L’éthique paradoxale de l’Évangile

Le texte que nous méditons cette semaine, l'évangile de Luc, chapitre 6, versets 27 à 38, développe une éthique de la non-violente. Explications du théologien Antoine Nouis.

20.02.2022 : Luc 6.27-38 – Le sermon dans la plaine (2)

L’éthique paradoxale de l’Évangile

Introduction

Ces quelques versets développent une éthique de la non-violente. Martin Luther King a dit : « C’est sur la non-violence que nous serons jugés. L’homme fort est celui qui est capable de se dresser pour la défense de ses droits sans rendre les coups. » Nous trouvons ici le programme de l’homme fort. Même si nous n’avons pas cette force, nous devons la considérer comme un objectif à atteindre.

Points d’exégèse

Attention sur deux points.

Titre : La règle d’or

Ce que vous voulez que les gens fassent pour vous, faites-le pareillement pour eux. Ce verset évoque ce qu’on appelle la règle d’or qui repose sur un principe universel de réciprocité, si bien qu’on la trouve dans de nombreuses écoles de sagesse. La sagesse de l’Évangile s’inscrit donc dans la sagesse universelle ce qui est un point sur lequel on peut entrer en dialogue avec les autres religions et les autres traditions de sagesse.

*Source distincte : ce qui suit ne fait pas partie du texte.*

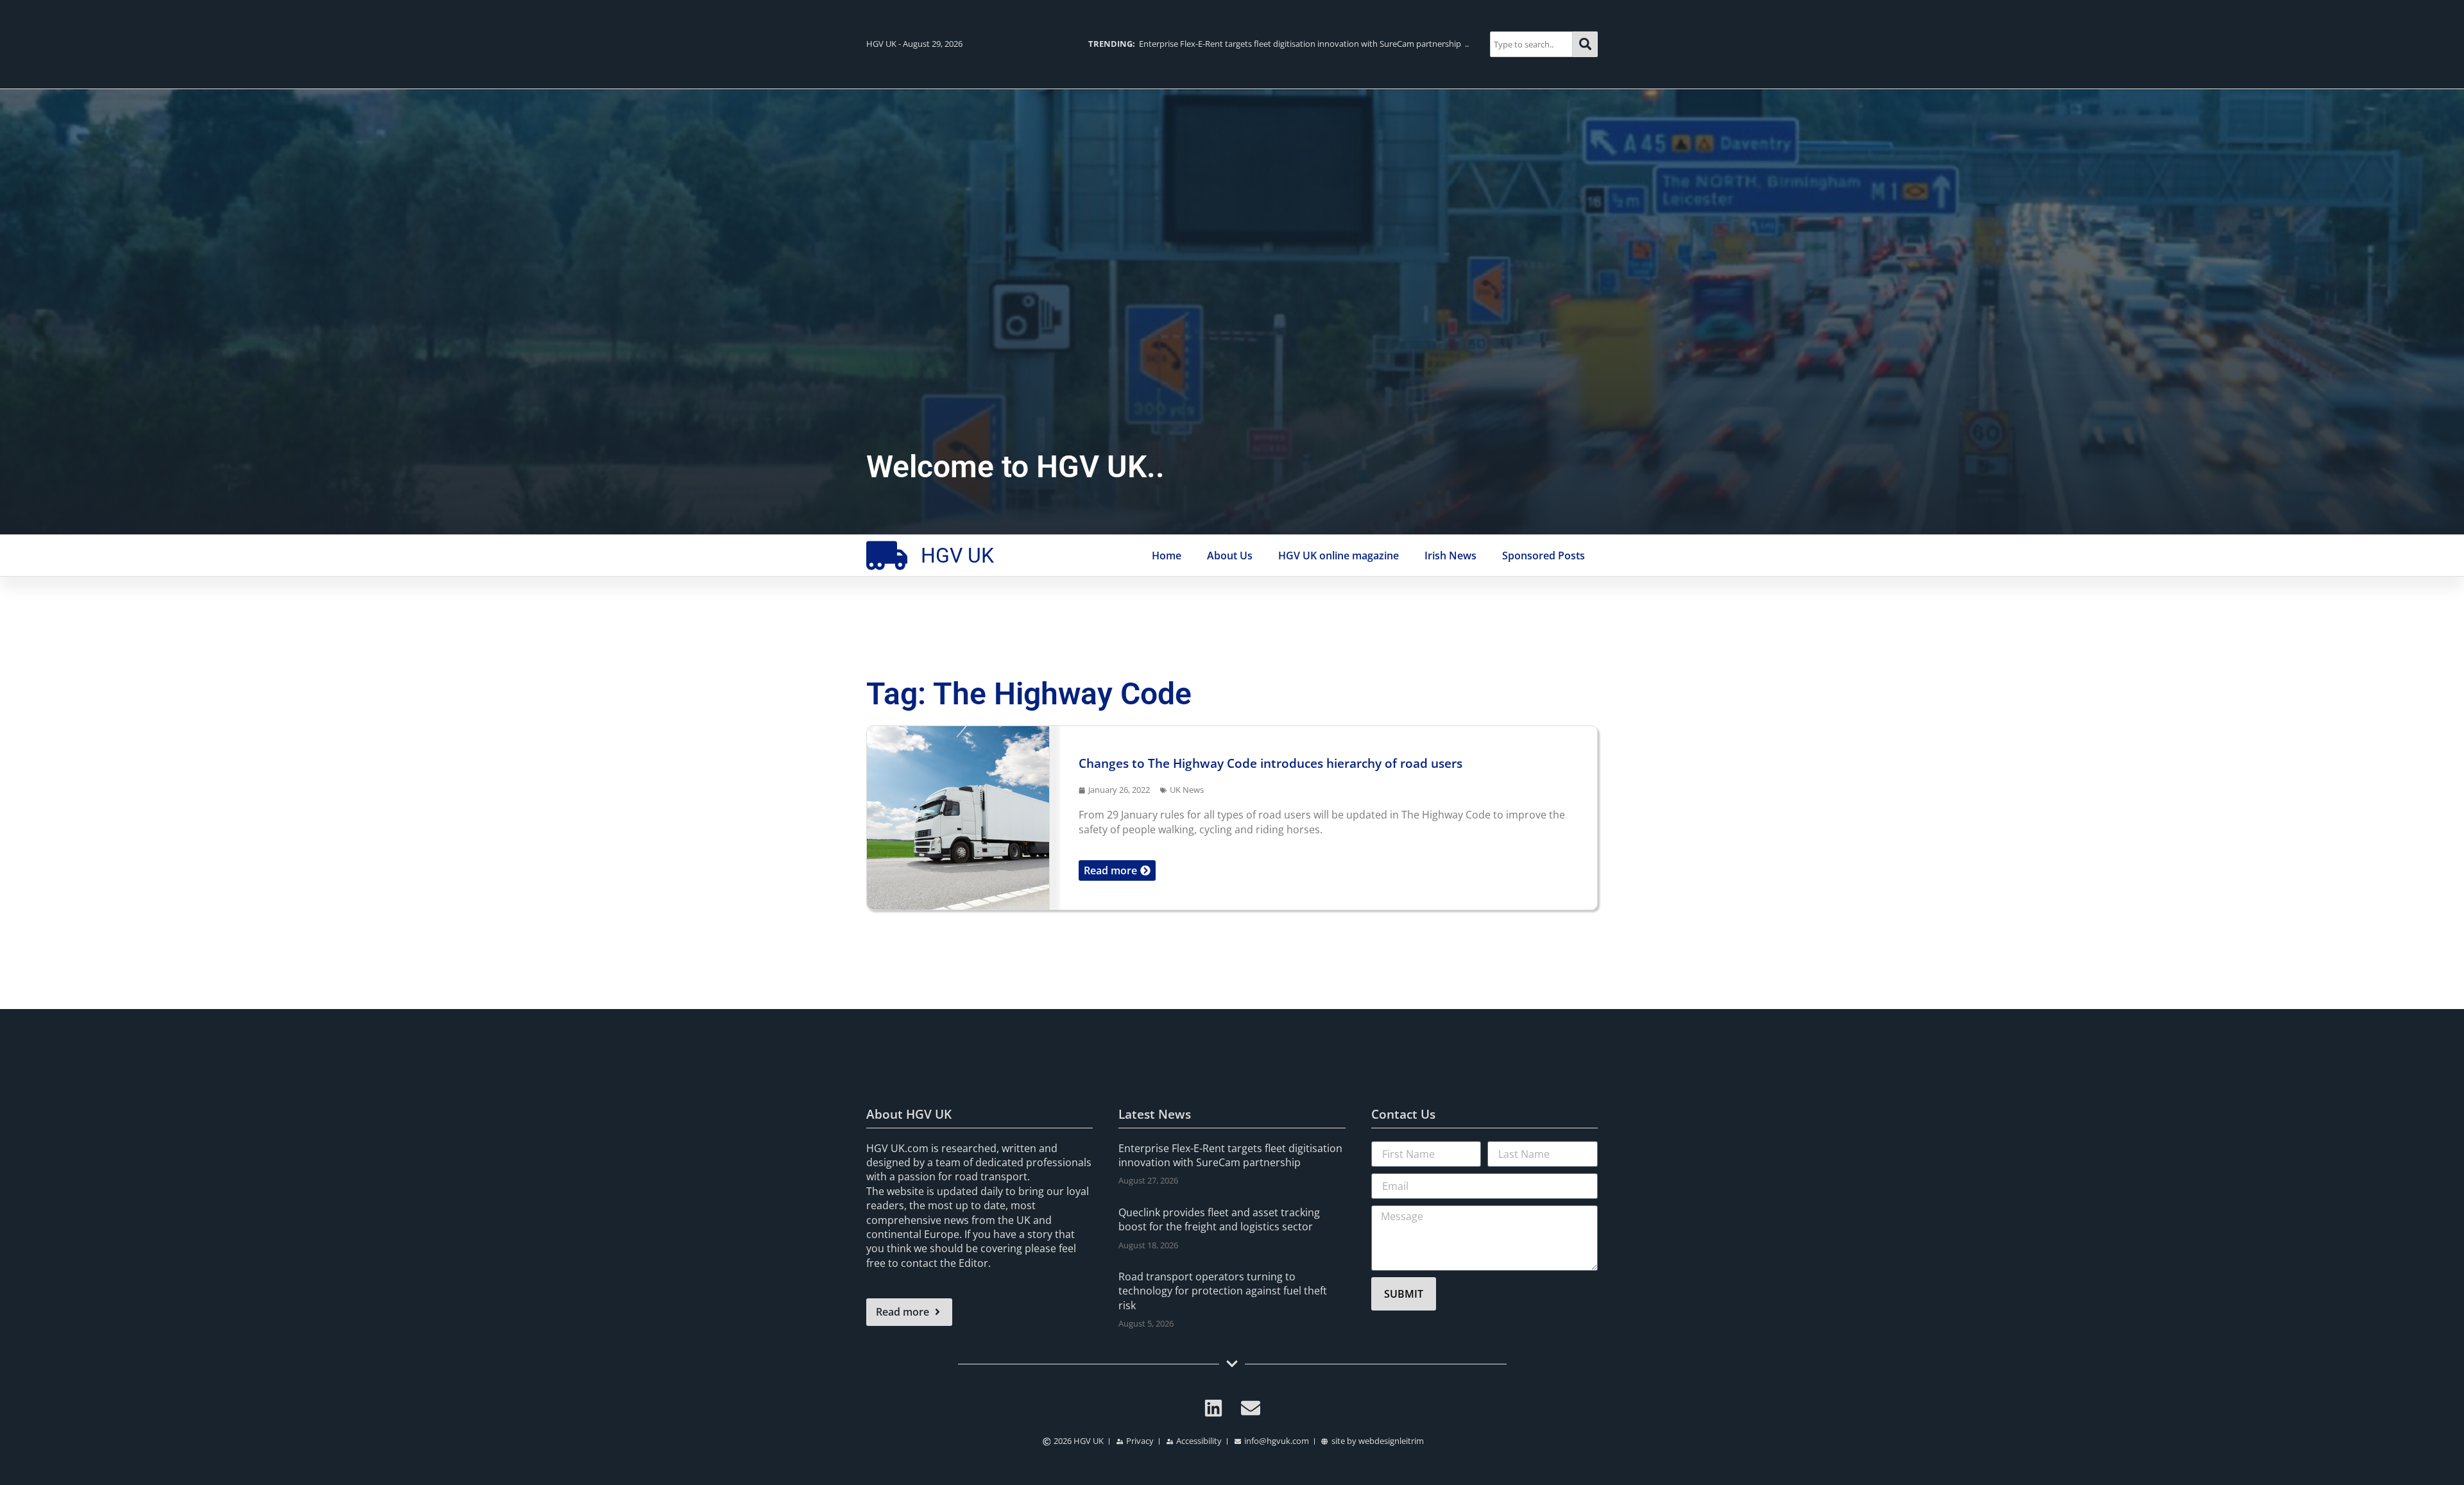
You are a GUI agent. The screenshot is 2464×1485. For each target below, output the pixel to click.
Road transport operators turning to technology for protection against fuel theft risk (1222, 1290)
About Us (1230, 555)
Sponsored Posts (1543, 555)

Généralement cette règle est formulée de façon négative : « Ne fais pas à ton prochain ce que tu ne voudrais pas qu’il te fasse… », alors que Jésus la formule positivement : « Fais à ton prochain ce que tu voudrais qu’il fasse pour toi. » C’est la différence entre une morale passive : « Ne fais pas le mal », et active : « Fais le bien. »

Telle qu’elle est formulée par Jésus, elle nous invite à interroger nos désirs et à les exaucer pour notre prochain. Tu veux être aimé, aime ; tu veux être écouté, écoute ; tu veux être honoré, honore ; tu veux être aidé, aide ton prochain. Finalement elle rejoint le grand commandement : Tu aimeras ton prochain comme toi-même.

Titre : le plus de la foi

Un verset désarmant est celui qui dit : Si vous aimez ceux qui vous aiment, quel gré vous en saura-t-on ? Les pécheurs aussi aiment ceux qui les aiment. Si vous faites du bien à ceux qui vous font du bien, quel gré vous en saura-t-on ? Les pécheurs eux-mêmes en font autant. Si c’est pour aimer ceux qui nous aiment et faire du bien à ceux qui nous font du bien, nous n’avons pas besoin de l’évangile, les pécheurs eux-mêmes en font autant.

L’évangile n’est pas un petit vernis de spiritualité qui viendrait apaiser notre âme inquiétée, c’est une conversion de notre vie, un changement radical pour reprendre les termes de la prédication de Jésus. Ce changement s’applique à nos relations avec ceux qui nous aiment et ceux qui ne nous aiment pas, ceux qui nous font du bien et ceux qui nous font du mal.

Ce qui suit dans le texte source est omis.